START MATERIAL TO PROCESS

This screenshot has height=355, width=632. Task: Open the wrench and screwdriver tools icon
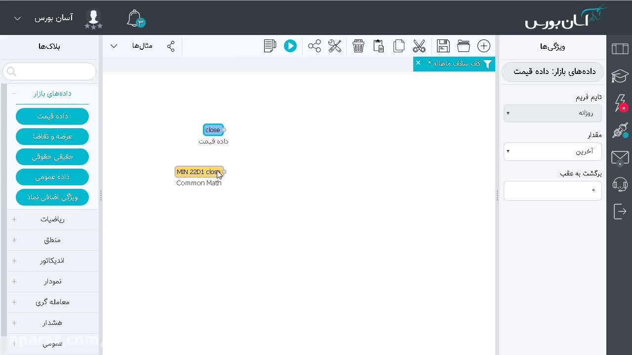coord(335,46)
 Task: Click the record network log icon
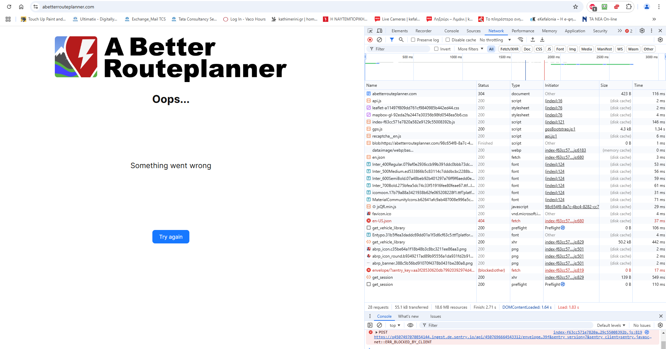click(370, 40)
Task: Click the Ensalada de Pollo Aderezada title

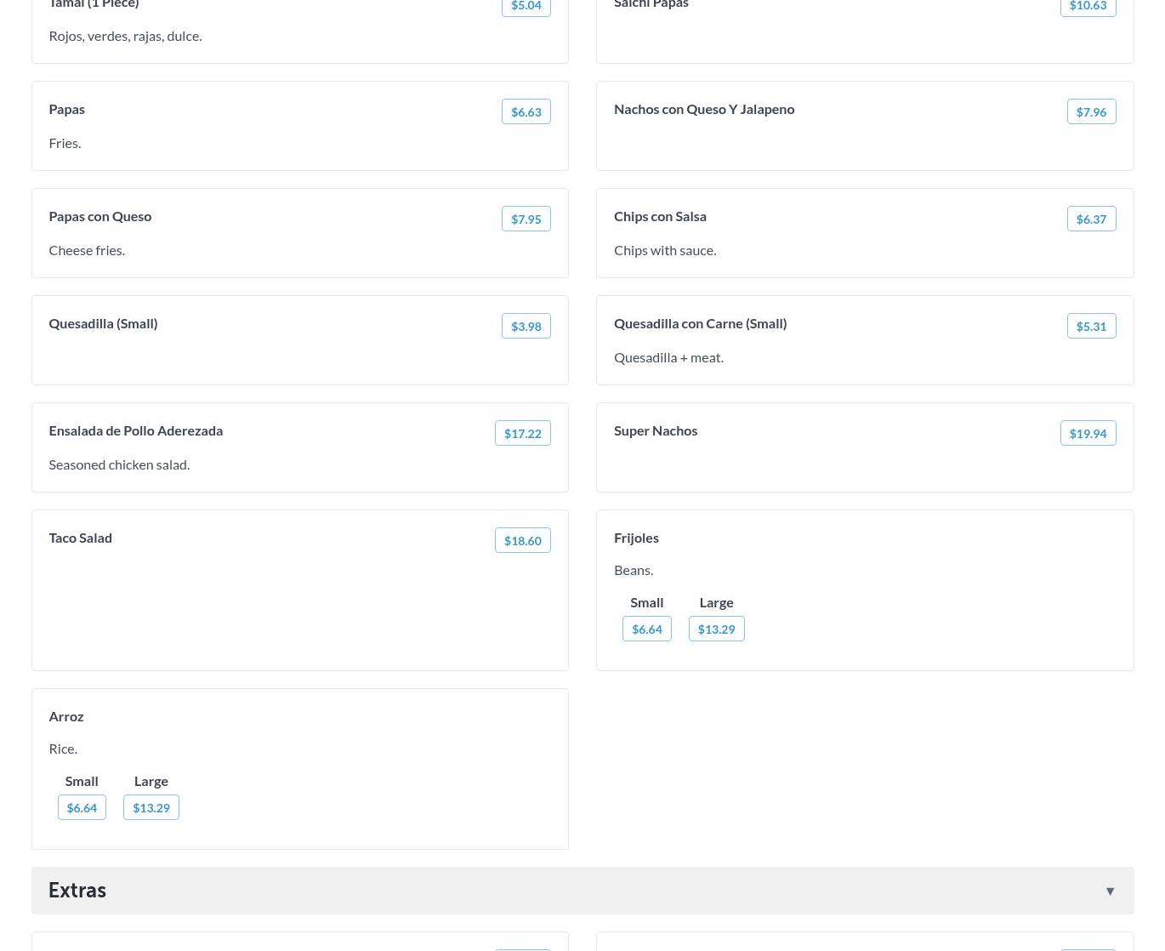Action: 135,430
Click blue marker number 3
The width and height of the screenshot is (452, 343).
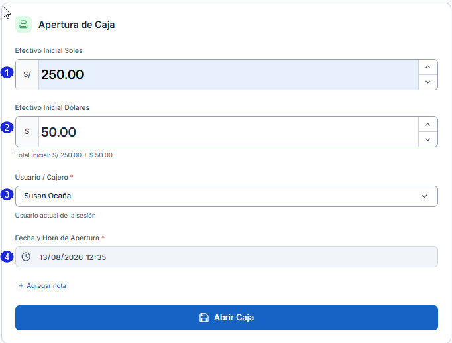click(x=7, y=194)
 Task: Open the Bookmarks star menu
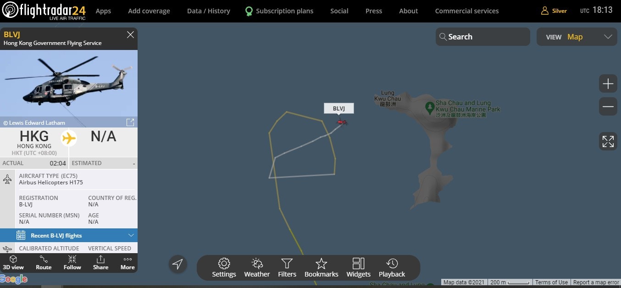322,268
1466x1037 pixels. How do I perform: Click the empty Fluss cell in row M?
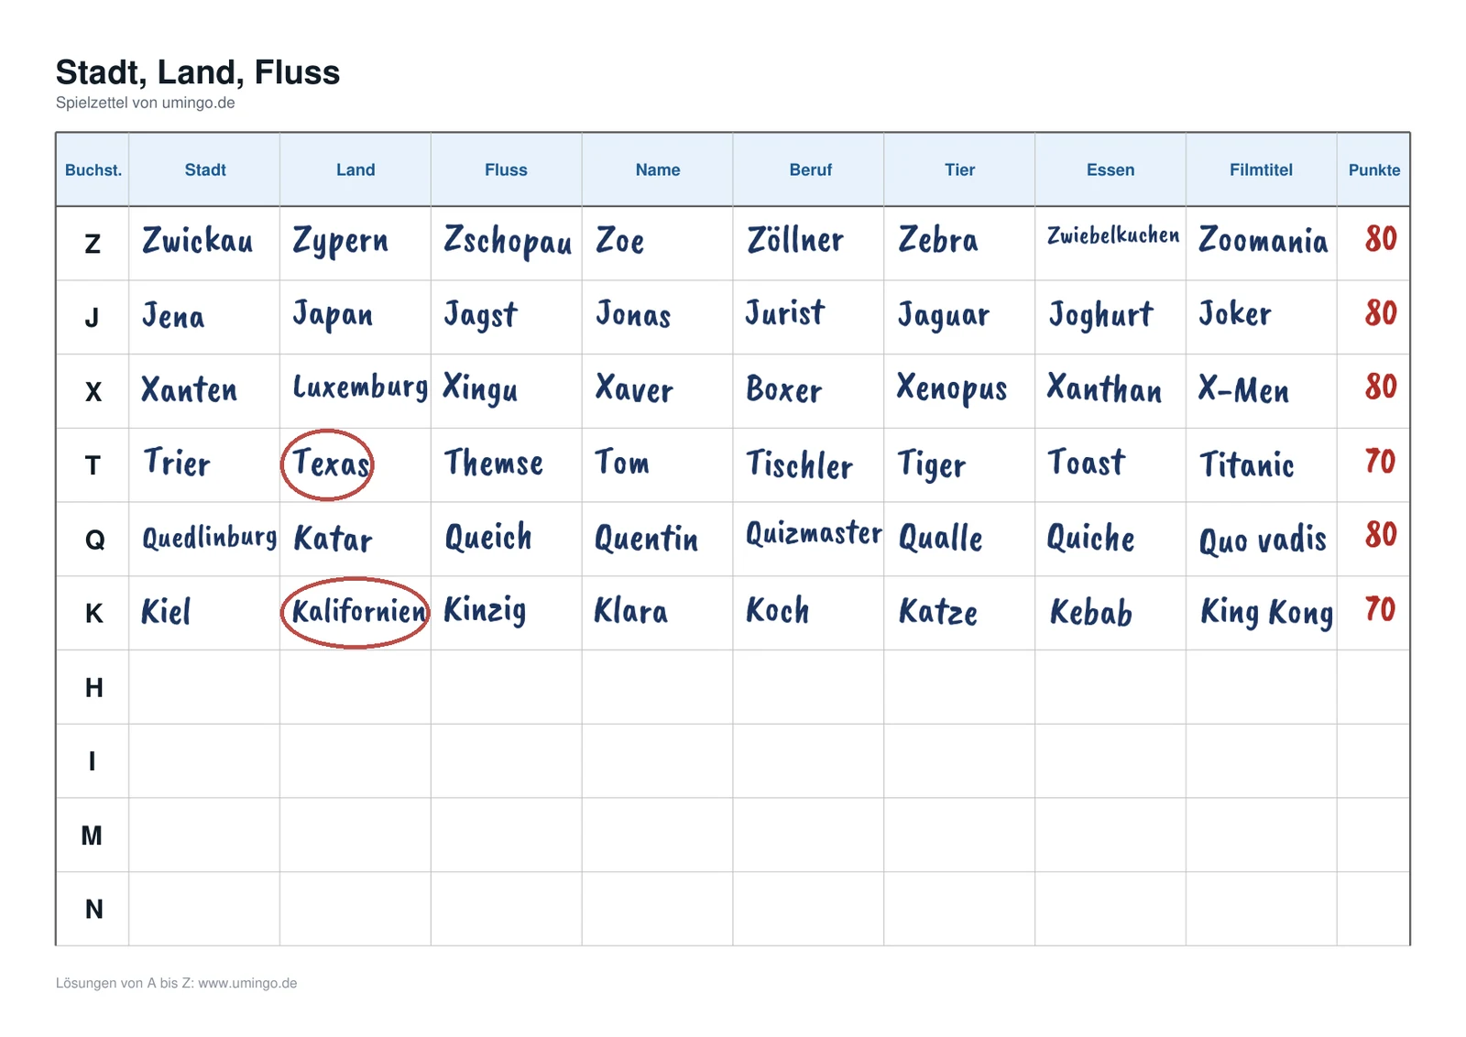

END MATERIAL TO PROCESS
START MATERIAL TO PROCESS

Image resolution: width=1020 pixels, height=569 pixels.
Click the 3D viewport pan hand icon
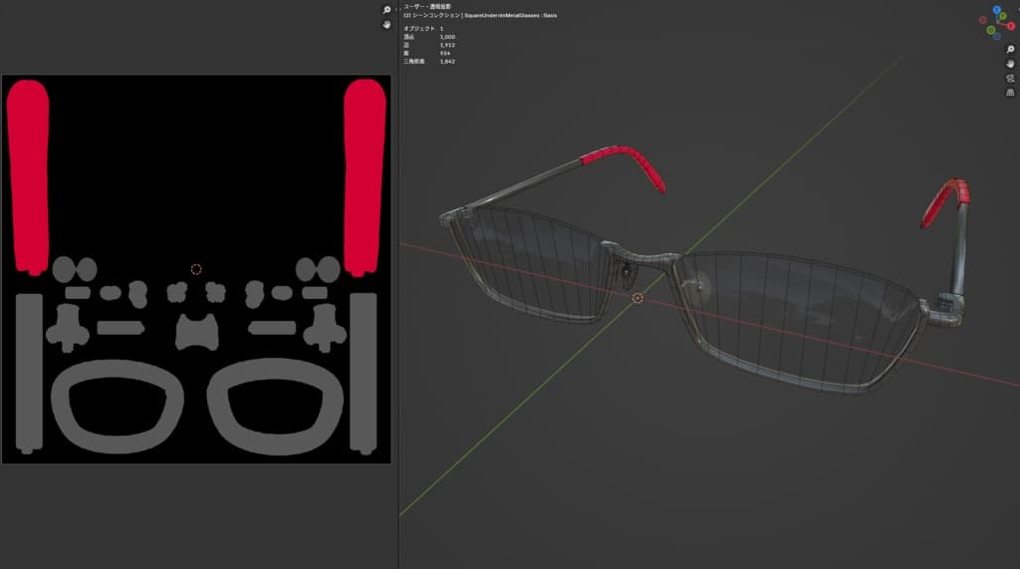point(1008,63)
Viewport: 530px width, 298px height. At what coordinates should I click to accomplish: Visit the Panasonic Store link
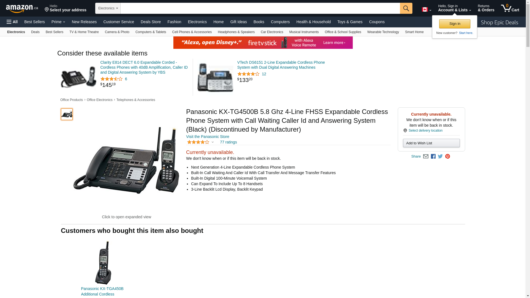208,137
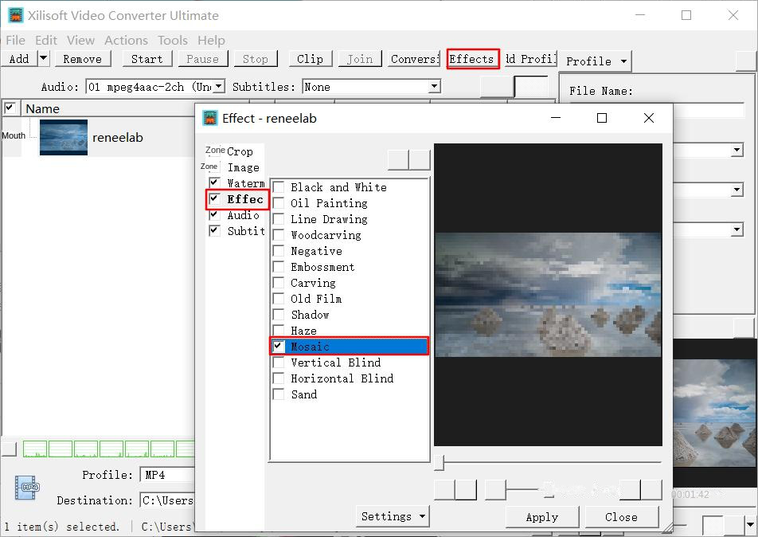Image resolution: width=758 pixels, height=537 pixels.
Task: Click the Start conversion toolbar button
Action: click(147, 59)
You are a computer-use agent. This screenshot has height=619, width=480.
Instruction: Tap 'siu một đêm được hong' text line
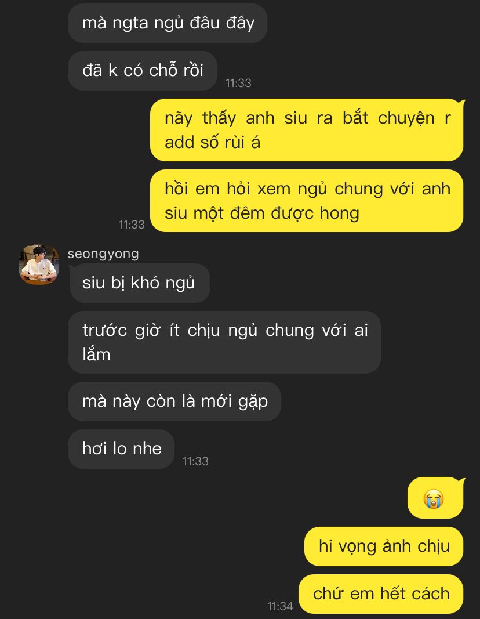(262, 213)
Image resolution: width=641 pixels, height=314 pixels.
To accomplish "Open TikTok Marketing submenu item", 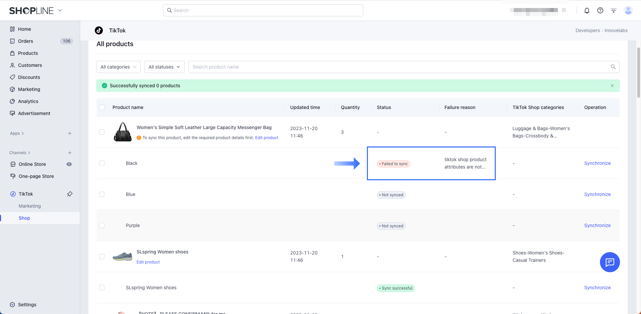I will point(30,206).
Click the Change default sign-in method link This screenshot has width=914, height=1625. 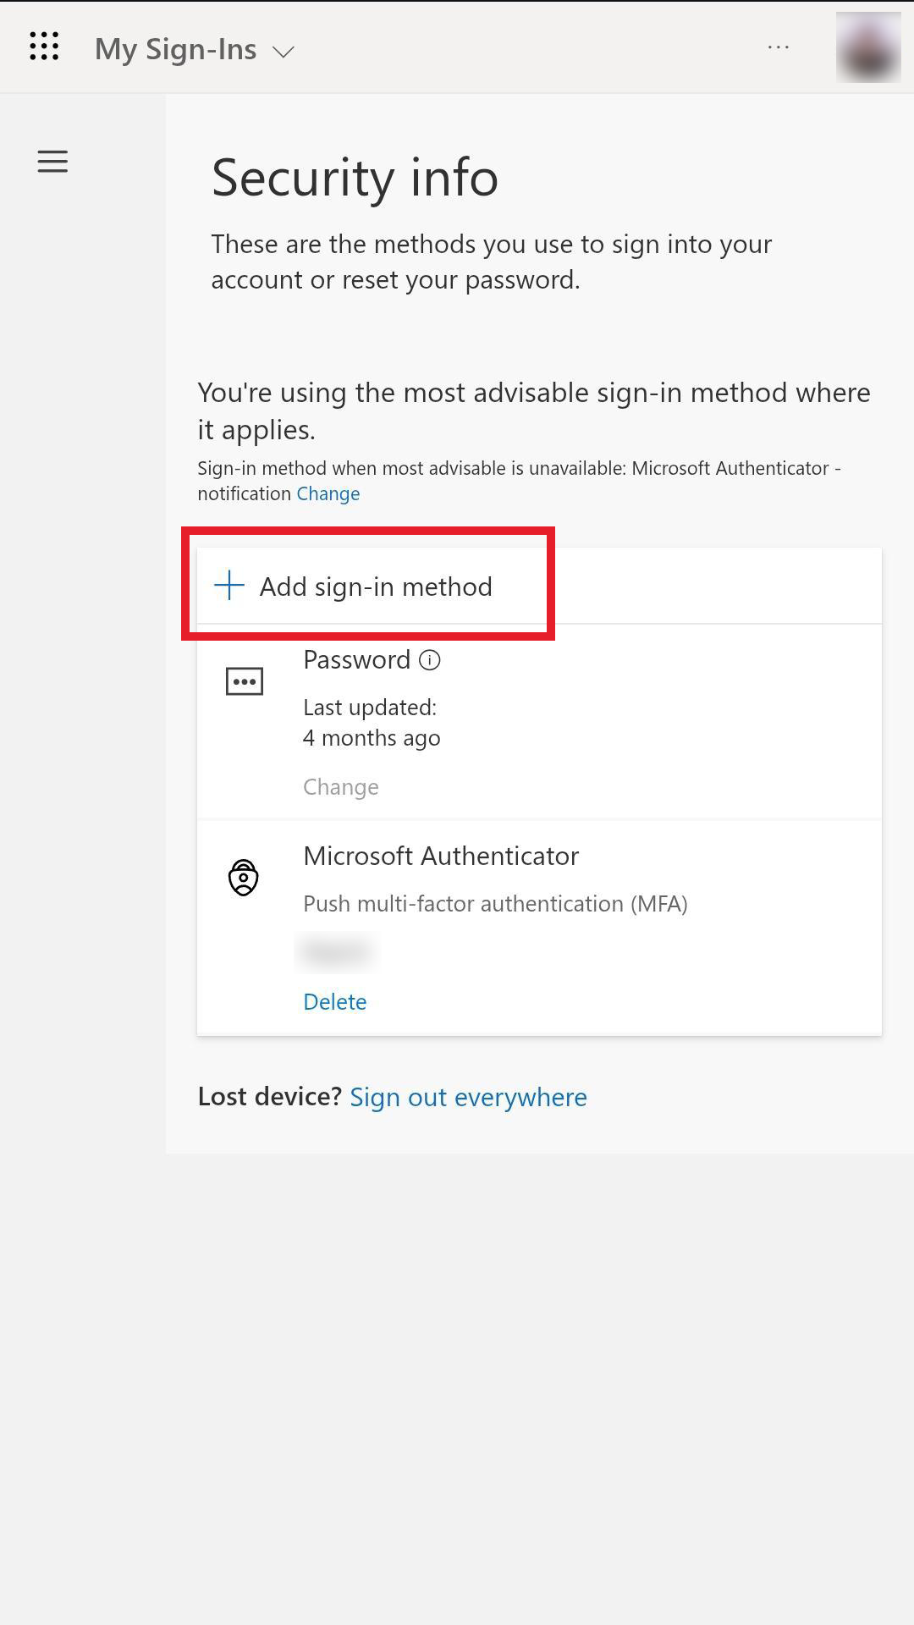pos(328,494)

END MATERIAL TO PROCESS
START MATERIAL TO PROCESS

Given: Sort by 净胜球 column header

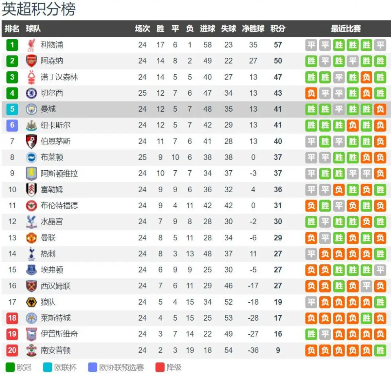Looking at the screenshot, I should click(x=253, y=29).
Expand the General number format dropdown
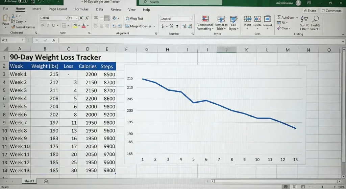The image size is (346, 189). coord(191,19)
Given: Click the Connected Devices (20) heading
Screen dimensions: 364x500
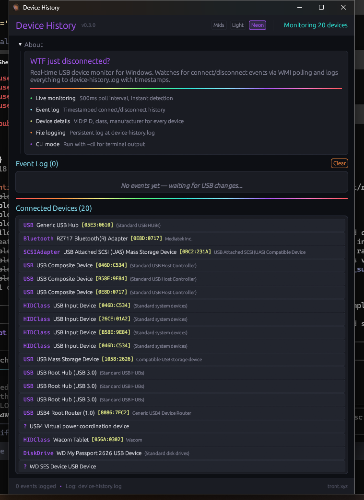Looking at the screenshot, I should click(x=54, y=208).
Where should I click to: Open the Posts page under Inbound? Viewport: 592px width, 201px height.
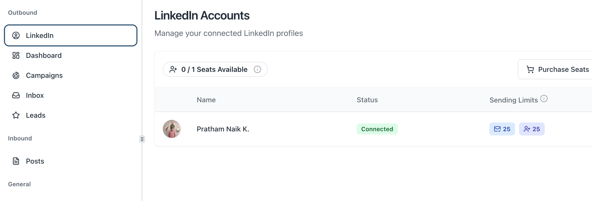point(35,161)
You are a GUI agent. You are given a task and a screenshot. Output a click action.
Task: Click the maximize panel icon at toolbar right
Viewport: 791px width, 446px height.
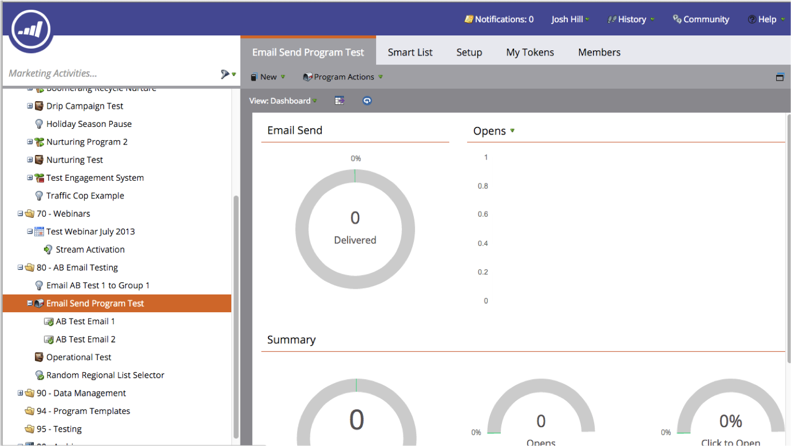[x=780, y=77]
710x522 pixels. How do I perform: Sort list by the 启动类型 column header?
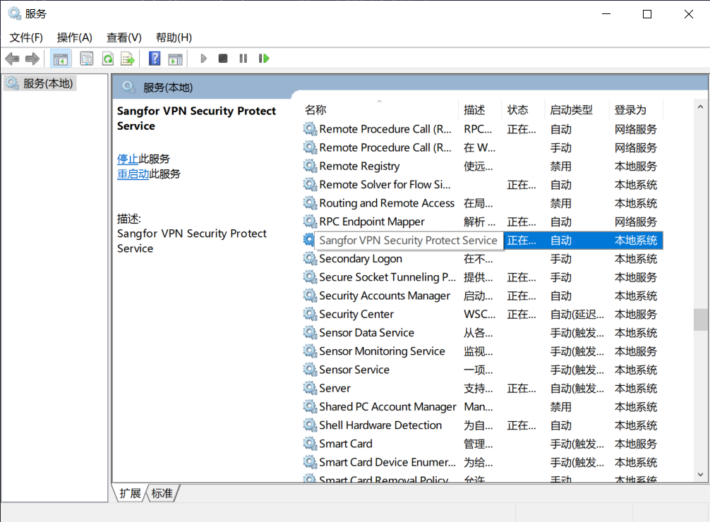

END MATERIAL TO PROCESS

WHAT IS BEING ASKED - Copy all lines above containing the string "agent".

WRITTEN RESPONSE -
You are a computer-use agent. This screenshot has height=619, width=480.
You are a GUI agent. You are given a task and a screenshot. Output a click action.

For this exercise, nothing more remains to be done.